Records for this exercise Start Marker
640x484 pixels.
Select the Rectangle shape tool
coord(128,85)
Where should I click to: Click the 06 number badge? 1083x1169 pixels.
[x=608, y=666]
Records for this exercise End Marker
(Exercise requirements) Return every line from the one holding "Where should I" through the end of the data, exactly as it appears, with both ends kept and nothing else.

(Completed exercise)
Where should I click to: Click the 06 number badge? 1083x1169 pixels.
[x=608, y=666]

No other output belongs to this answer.